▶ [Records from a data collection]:
★ ★ ★

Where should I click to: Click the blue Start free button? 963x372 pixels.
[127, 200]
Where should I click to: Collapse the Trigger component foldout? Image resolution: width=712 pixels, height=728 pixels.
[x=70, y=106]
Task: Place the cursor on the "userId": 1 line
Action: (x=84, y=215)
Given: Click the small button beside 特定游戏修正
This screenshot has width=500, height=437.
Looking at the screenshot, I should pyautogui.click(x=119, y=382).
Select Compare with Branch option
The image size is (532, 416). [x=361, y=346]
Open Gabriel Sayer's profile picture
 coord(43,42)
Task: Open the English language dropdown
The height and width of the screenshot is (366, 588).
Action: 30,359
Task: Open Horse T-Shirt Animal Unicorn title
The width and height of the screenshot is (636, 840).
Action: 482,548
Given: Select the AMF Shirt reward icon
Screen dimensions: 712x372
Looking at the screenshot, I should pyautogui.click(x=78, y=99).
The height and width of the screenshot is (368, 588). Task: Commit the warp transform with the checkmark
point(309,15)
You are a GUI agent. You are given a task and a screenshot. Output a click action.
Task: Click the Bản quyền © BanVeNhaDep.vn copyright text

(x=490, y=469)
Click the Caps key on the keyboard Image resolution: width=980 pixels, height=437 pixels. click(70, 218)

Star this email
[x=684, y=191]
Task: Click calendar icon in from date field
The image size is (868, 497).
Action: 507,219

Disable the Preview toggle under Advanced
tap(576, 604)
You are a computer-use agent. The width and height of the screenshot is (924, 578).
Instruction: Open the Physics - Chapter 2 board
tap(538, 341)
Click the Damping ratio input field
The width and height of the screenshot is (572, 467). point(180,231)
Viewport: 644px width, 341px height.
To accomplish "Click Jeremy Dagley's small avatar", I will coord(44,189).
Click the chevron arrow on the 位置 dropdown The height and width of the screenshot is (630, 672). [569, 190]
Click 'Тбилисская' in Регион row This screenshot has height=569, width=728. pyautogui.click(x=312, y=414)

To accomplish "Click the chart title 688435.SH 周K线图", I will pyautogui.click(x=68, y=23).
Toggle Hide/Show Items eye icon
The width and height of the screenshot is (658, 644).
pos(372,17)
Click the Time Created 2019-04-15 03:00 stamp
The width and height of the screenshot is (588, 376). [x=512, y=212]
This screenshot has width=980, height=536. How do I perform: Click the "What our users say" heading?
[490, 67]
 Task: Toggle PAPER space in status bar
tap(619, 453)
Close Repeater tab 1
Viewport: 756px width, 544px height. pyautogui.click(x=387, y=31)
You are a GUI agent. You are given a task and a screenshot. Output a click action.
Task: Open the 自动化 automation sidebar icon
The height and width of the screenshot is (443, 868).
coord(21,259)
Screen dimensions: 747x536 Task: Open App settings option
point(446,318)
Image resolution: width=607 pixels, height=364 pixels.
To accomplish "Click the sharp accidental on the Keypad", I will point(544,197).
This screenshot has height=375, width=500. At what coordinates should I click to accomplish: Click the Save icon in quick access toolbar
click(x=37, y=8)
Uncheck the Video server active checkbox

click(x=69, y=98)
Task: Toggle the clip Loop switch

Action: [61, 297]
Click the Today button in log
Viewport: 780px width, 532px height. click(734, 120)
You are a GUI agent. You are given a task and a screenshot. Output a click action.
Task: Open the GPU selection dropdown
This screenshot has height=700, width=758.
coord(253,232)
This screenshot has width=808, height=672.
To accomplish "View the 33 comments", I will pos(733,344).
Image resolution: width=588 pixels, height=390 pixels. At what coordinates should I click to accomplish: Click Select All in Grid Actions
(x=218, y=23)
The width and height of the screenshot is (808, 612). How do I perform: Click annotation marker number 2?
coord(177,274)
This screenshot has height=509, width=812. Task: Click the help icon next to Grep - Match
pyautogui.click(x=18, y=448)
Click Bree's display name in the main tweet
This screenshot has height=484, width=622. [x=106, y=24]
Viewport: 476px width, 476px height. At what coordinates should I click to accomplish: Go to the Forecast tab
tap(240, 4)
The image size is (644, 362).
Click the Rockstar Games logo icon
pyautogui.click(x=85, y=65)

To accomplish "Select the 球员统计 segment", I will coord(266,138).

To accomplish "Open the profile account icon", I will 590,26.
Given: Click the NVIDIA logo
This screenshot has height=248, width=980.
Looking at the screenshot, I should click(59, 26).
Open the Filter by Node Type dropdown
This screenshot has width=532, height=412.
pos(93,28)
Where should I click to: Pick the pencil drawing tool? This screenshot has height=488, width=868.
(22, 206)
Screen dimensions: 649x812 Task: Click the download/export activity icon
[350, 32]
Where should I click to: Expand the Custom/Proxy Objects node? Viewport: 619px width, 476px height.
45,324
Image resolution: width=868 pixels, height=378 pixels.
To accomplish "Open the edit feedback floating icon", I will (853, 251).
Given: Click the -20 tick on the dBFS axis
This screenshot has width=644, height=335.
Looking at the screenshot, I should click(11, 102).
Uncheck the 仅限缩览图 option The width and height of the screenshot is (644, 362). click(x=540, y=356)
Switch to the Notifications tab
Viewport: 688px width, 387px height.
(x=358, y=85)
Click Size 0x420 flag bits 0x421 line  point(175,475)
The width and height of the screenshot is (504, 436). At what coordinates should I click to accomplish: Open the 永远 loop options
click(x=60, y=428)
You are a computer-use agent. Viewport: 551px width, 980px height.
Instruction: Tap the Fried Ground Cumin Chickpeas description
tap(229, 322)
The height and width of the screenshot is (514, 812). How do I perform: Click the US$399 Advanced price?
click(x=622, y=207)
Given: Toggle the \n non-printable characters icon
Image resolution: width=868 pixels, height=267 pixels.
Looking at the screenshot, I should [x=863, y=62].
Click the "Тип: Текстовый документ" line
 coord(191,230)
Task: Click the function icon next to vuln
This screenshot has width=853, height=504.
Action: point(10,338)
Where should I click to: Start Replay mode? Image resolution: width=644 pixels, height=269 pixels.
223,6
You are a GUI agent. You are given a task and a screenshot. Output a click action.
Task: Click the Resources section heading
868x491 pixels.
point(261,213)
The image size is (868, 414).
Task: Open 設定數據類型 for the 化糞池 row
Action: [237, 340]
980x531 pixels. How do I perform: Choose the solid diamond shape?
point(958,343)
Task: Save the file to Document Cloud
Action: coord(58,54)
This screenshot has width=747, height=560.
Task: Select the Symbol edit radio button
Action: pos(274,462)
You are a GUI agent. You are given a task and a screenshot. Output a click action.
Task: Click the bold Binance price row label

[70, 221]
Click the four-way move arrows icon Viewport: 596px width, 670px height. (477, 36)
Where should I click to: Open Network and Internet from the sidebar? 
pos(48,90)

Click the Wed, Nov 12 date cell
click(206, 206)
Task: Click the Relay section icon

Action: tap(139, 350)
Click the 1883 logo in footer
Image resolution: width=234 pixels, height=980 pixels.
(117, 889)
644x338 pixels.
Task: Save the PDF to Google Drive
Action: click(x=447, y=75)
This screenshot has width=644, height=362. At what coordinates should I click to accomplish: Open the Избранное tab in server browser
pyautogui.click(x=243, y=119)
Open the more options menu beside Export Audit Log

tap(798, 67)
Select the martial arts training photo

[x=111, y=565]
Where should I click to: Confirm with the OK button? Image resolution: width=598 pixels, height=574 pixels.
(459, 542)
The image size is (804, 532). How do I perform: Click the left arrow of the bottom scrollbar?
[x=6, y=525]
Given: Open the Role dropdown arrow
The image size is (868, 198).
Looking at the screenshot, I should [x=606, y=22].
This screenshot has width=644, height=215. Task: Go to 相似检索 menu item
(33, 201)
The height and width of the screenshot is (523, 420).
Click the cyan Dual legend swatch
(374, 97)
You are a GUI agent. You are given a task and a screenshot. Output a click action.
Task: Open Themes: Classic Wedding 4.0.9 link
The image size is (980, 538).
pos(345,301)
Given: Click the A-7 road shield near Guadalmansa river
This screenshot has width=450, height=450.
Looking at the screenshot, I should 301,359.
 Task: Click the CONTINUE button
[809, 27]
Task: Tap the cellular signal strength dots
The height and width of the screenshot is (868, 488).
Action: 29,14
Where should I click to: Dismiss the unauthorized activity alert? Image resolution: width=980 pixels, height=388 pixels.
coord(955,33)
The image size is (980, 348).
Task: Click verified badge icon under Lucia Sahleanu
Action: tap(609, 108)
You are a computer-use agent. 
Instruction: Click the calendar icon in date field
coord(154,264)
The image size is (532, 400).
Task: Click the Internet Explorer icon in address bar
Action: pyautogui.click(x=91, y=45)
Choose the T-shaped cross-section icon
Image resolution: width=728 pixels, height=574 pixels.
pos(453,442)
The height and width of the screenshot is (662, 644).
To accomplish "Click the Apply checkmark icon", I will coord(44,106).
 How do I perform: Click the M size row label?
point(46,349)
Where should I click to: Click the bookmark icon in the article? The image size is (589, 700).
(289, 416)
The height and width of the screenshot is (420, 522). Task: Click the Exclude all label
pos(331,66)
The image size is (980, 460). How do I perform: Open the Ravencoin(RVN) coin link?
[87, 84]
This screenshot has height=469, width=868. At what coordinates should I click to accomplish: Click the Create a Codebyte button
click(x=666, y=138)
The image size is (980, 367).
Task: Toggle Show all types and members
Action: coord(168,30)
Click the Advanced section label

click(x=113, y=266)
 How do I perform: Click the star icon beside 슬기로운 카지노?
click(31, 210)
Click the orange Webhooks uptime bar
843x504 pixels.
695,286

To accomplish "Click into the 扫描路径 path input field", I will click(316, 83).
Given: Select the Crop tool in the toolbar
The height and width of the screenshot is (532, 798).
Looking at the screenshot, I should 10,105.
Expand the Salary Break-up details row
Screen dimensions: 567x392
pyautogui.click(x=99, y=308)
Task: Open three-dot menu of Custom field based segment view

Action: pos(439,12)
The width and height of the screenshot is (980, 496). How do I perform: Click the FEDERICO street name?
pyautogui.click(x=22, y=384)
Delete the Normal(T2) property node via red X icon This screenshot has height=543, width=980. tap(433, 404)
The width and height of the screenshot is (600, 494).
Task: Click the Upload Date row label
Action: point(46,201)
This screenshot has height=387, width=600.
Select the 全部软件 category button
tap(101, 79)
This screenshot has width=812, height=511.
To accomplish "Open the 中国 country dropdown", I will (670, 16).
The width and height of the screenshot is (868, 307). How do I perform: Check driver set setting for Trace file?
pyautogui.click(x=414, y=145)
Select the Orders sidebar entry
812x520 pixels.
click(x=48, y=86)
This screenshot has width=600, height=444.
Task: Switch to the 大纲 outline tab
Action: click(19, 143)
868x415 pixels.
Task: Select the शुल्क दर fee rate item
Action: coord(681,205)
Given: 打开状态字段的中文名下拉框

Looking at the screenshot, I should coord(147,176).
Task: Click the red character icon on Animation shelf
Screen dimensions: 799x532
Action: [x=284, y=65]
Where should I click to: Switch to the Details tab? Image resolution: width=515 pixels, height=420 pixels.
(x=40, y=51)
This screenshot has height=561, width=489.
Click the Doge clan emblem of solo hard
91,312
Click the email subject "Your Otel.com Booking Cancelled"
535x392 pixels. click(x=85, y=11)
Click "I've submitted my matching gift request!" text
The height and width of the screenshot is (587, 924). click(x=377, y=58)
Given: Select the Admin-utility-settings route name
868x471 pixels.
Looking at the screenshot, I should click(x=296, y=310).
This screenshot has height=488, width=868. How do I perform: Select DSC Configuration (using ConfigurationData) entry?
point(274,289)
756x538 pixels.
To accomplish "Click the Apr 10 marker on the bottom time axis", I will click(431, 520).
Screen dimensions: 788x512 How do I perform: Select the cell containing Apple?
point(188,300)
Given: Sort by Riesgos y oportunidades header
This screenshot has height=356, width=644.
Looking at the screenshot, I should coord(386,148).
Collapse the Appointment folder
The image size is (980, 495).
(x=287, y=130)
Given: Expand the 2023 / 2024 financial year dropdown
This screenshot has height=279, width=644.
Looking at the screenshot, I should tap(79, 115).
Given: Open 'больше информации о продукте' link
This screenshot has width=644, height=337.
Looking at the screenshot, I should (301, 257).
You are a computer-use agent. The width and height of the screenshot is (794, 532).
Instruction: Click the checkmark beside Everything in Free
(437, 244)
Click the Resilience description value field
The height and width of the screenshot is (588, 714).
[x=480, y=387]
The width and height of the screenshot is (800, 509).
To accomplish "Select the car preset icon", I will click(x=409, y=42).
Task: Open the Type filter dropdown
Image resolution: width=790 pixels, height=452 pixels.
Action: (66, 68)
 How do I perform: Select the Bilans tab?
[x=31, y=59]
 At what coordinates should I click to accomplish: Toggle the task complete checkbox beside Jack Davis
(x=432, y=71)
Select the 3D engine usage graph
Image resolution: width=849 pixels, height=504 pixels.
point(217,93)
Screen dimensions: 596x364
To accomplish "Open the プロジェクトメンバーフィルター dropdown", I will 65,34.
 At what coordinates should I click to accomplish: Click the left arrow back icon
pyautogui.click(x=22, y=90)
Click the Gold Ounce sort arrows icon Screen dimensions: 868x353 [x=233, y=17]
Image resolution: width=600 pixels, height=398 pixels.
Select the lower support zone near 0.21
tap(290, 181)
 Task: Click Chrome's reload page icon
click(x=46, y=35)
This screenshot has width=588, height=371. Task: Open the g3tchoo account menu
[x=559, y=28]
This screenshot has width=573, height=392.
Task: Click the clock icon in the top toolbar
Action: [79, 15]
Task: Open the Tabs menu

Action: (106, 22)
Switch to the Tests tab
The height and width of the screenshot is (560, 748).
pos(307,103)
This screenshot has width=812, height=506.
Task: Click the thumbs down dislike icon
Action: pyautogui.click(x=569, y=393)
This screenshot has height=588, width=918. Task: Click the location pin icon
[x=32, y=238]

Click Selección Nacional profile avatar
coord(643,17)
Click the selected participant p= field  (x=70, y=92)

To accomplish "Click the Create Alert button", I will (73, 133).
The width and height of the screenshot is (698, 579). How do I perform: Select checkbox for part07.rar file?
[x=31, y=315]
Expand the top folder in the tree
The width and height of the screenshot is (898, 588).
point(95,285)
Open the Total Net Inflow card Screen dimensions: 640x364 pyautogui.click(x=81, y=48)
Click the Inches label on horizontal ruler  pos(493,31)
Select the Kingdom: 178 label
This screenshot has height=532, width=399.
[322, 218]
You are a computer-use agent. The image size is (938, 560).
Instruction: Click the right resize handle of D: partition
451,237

★ ★ ★

▶ [What is required]: Keeping every character as it is, restate the lines above that run from the line with "Screen dimensions: 788x512" through the line with "Given: Open 'больше", both included, and nothing else.

▶ [Solution]:
Screen dimensions: 788x512 How do I perform: Select the cell containing Apple?
point(188,300)
Given: Sort by Riesgos y oportunidades header
This screenshot has height=356, width=644.
Looking at the screenshot, I should coord(386,148).
Collapse the Appointment folder
The image size is (980, 495).
(x=287, y=130)
Given: Expand the 2023 / 2024 financial year dropdown
This screenshot has height=279, width=644.
Looking at the screenshot, I should tap(79, 115).
Given: Open 'больше информации о продукте' link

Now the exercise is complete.